Analyst Ratings February 2, 2026

Needham Lifts Napco Security Price Target to $49 After Robust Q2 Results

Analyst raises fiscal-year estimates as recurring services and hardware margins outpace expectations

By Derek Hwang NSSC
Needham Lifts Napco Security Price Target to $49 After Robust Q2 Results
NSSC

Needham Capital raised its price objective for Napco Security Technologies (NASDAQ:NSSC) to $49 from $47 and kept a Buy rating after the company's fiscal second quarter beat revenue and earnings forecasts. Revenue grew 12.2% year-over-year and diluted EPS for the trailing twelve months stands at $1.23. Both hardware lines and recurring services contributed to the quarter, and gross margins were stronger than anticipated.

Key Points

  • Needham raised its price target on Napco Security Technologies to $49 and reaffirmed a Buy rating after the fiscal Q2 beat.
  • Revenue rose 12.2% year-over-year and diluted EPS for the trailing twelve months was $1.23; Q2 EPS was $0.38 versus an expected $0.32.
  • Growth came from both hardware (Door Locking and Intrusion & Access Alarm products) and a 12.5% rise in Recurring Service revenues; gross profit margin was 56.16%.

Needham has increased its price target for Napco Security Technologies, Inc. (NASDAQ:NSSC) to $49.00 from $47.00 while maintaining a Buy rating, citing the company’s stronger-than-expected fiscal second quarter performance. The stock was trading at $41.02 and the firm carries a market capitalization of $1.46 billion.

The quarter's top-line strength was clear: Napco reported revenue growth of 12.2% year-over-year, outpacing the Street's forecast of 11.3%. Earnings per share advanced 36%, a considerably larger gain than the 14.4% increase analysts had projected.

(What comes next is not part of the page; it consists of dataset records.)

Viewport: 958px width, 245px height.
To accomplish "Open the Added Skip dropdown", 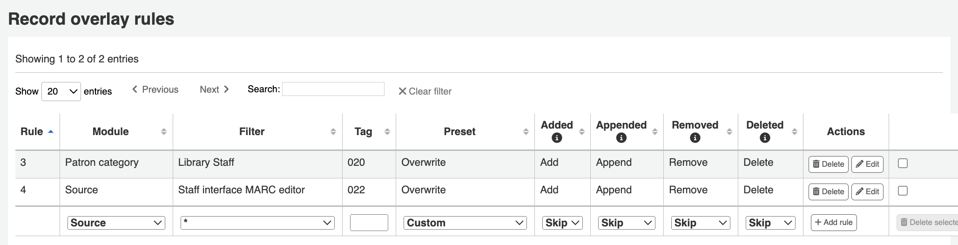I will point(562,223).
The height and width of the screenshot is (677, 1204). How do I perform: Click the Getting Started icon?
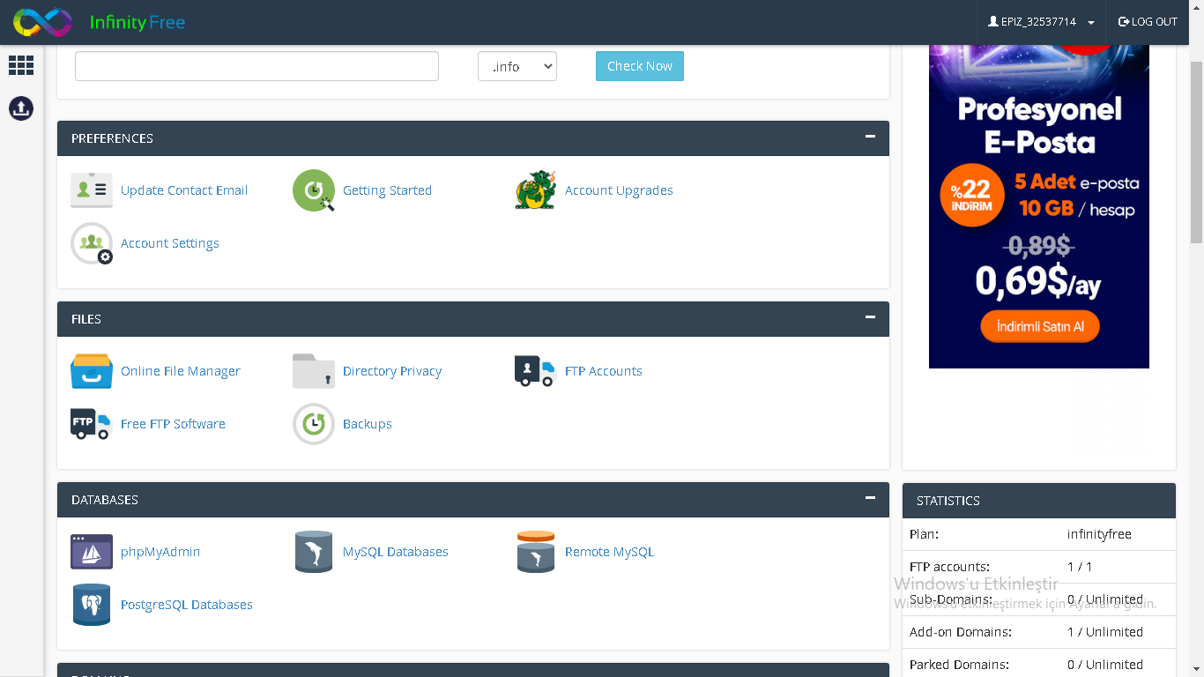(314, 190)
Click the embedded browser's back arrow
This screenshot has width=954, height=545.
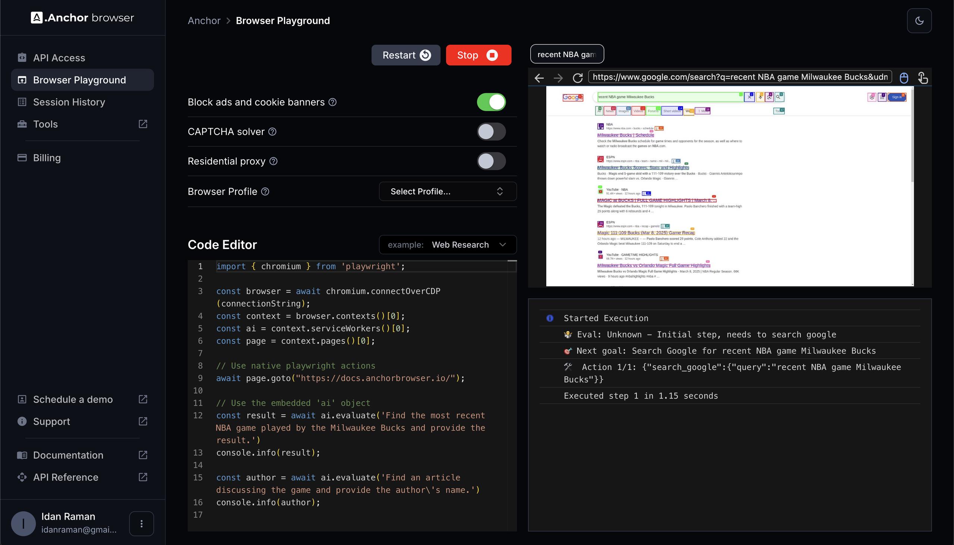(539, 78)
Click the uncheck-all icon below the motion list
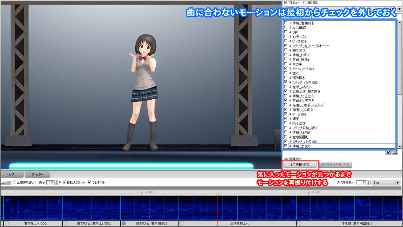This screenshot has width=403, height=227. (395, 152)
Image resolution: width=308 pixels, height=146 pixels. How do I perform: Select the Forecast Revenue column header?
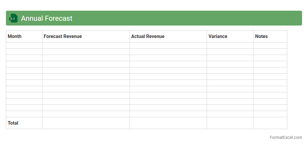click(x=62, y=36)
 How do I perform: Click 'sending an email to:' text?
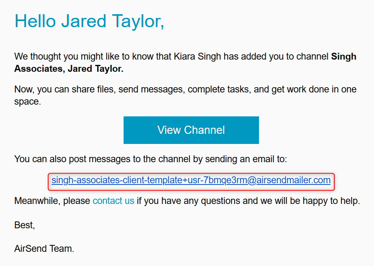click(246, 159)
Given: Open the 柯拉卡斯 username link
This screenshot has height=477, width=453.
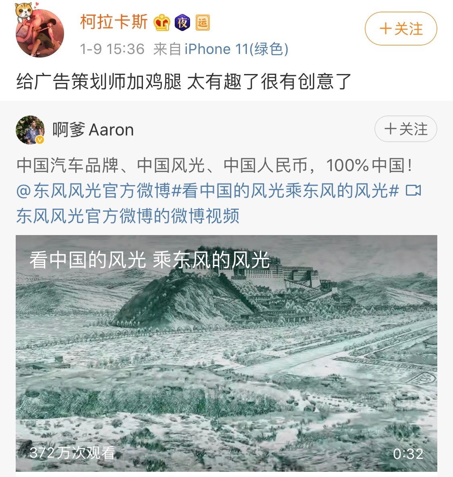Looking at the screenshot, I should pos(114,22).
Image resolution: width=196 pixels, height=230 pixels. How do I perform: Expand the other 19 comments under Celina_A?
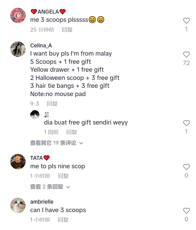[57, 143]
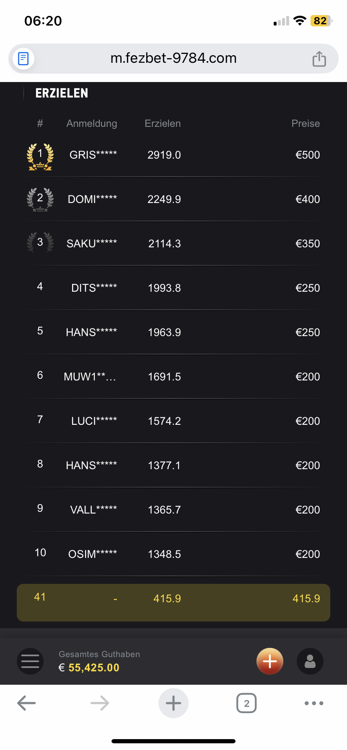Tap the m.fezbet-9784.com address field
The height and width of the screenshot is (750, 347).
click(x=174, y=58)
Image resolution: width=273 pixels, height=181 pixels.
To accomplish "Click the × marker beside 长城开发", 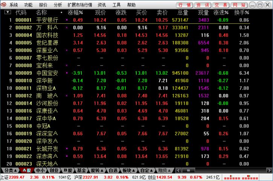I will [67, 148].
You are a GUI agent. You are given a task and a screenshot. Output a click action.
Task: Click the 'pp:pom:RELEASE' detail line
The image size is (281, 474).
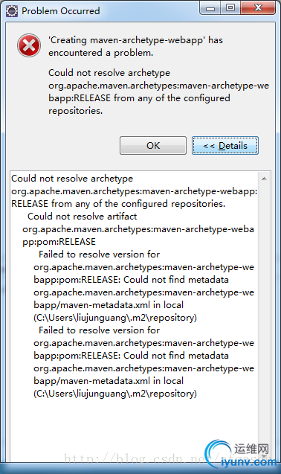[x=59, y=242]
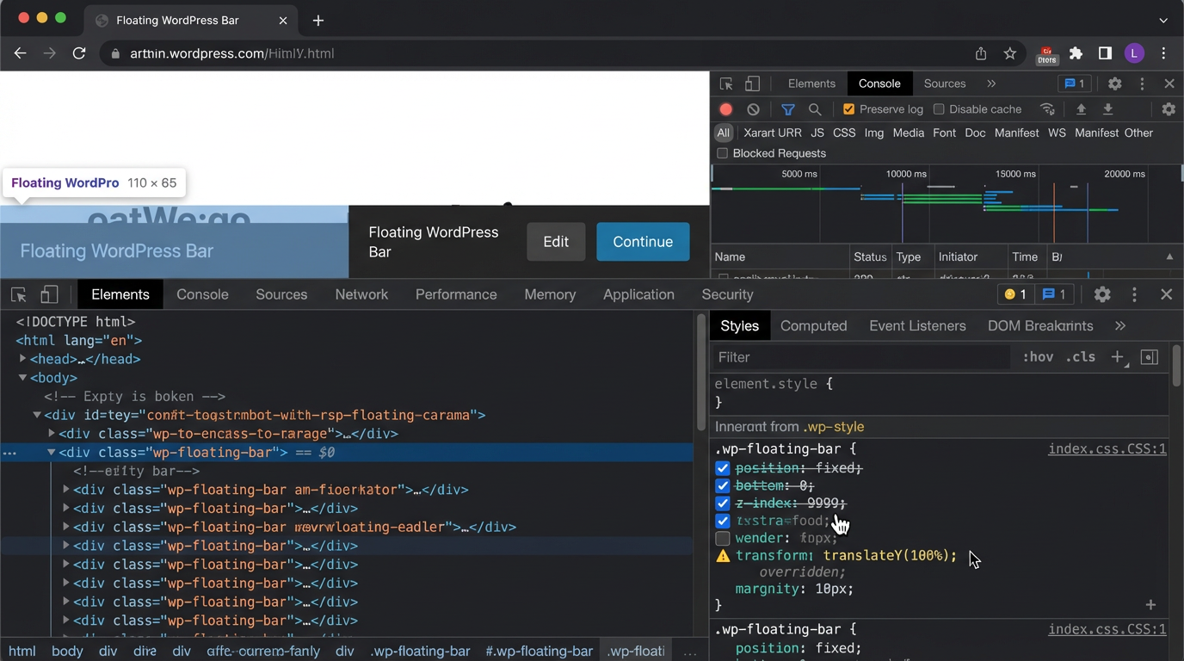
Task: Open the DevTools settings gear
Action: (1114, 83)
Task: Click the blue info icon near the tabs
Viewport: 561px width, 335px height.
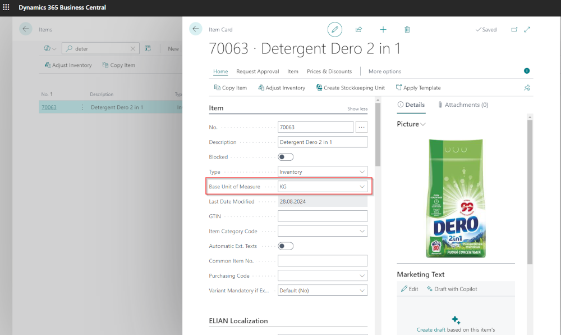Action: (526, 71)
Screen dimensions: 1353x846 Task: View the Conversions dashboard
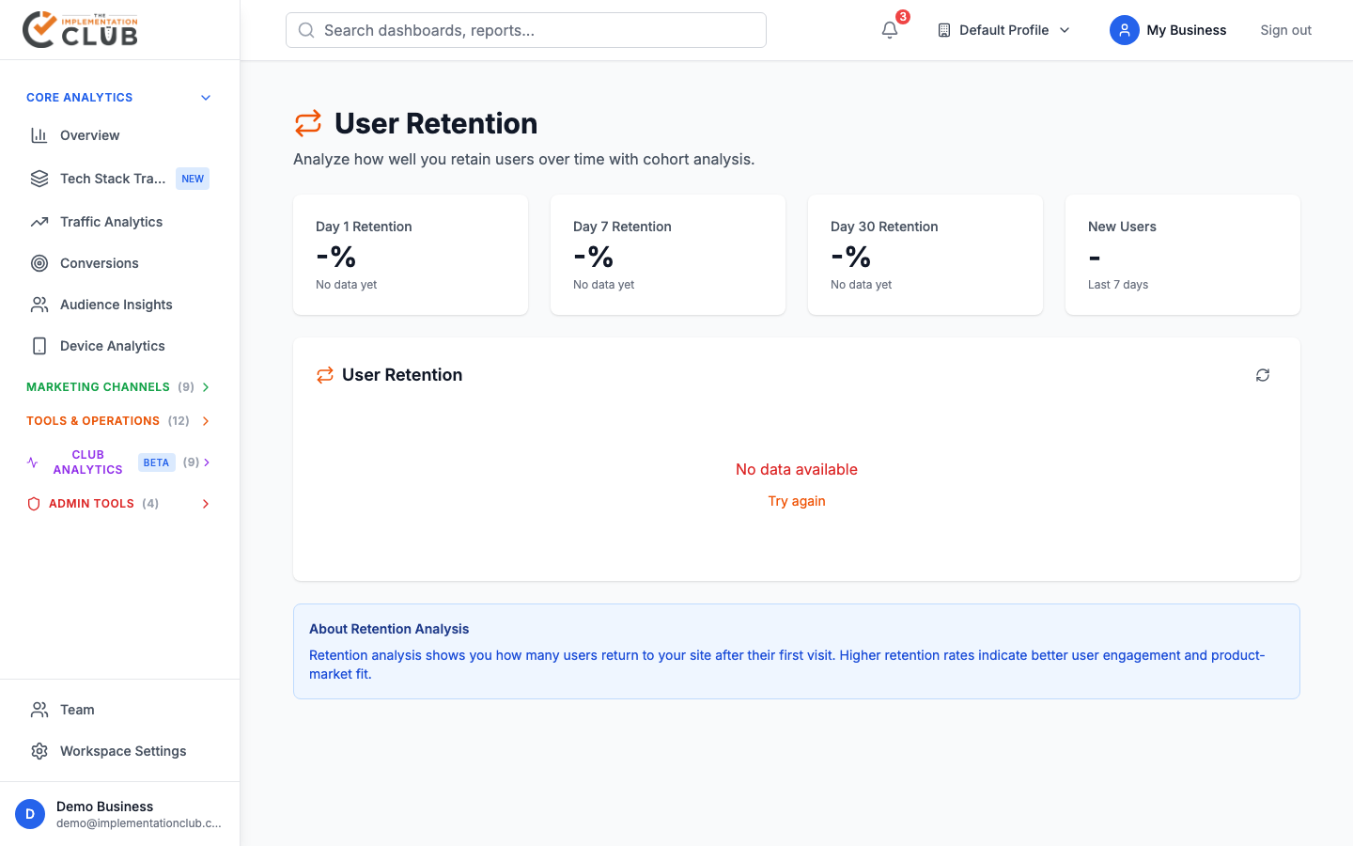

Over the last twelve months Napco has been profitable, with a diluted EPS of $1.23, according to InvestingPro data.

Performance was broad-based across product and service categories. Door Locking Products expanded by nearly 13%, Intrusion & Access Alarm Products rose almost 11%, and Recurring Service revenues increased 12.5% in the period. Needham highlighted that both equipment and service margins were stronger than anticipated, contributing to gross margins that exceeded expectations.

The company’s recurring service revenue business has reached a prospective run-rate of approximately $99 million, and Napco reported a gross profit margin of 56.16% in recent data. On the back of the quarter and management’s confident commentary, Needham raised its fiscal 2026 and 2027 estimates and reiterated its Buy recommendation.

Napco’s fiscal Q2 2026 results specifically showed an earnings per share of $0.38, compared with the consensus estimate of $0.32, representing an 18.75% earnings surprise. Quarterly revenue totaled $48.17 million, modestly above the expected $47.8 million. These results collectively point to a quarter that exceeded analyst expectations on both earnings and revenue.

Despite the operational and margin improvements, InvestingPro analysis indicates the stock currently appears overvalued relative to its Fair Value, even as the company retains a "GREAT" overall financial health score. That juxtaposition of strong fundamentals and a valuation premium was noted in the assessment.


What this means for investors

  • Analyst support strengthened: Needham raised its price target and its multi-year estimates following the quarter.
  • Broad revenue growth: Both hardware segments and recurring services contributed to top-line gains and margin expansion.
  • Valuation caveat: InvestingPro flags the shares as appearing overvalued versus Fair Value despite solid financial health metrics.

Investors and market watchers will be balancing Napco’s recent operational momentum, recurring revenue progress and margin strength against the stock’s valuation level as analysts update models and guidance for fiscal 2026 and 2027.

Risks

  • InvestingPro indicates NSSC appears overvalued relative to its Fair Value, creating potential downside risk for valuation-sensitive investors.
  • The cited $99 million recurring service run-rate is described as prospective, indicating it is a forward-looking figure and subject to execution risk.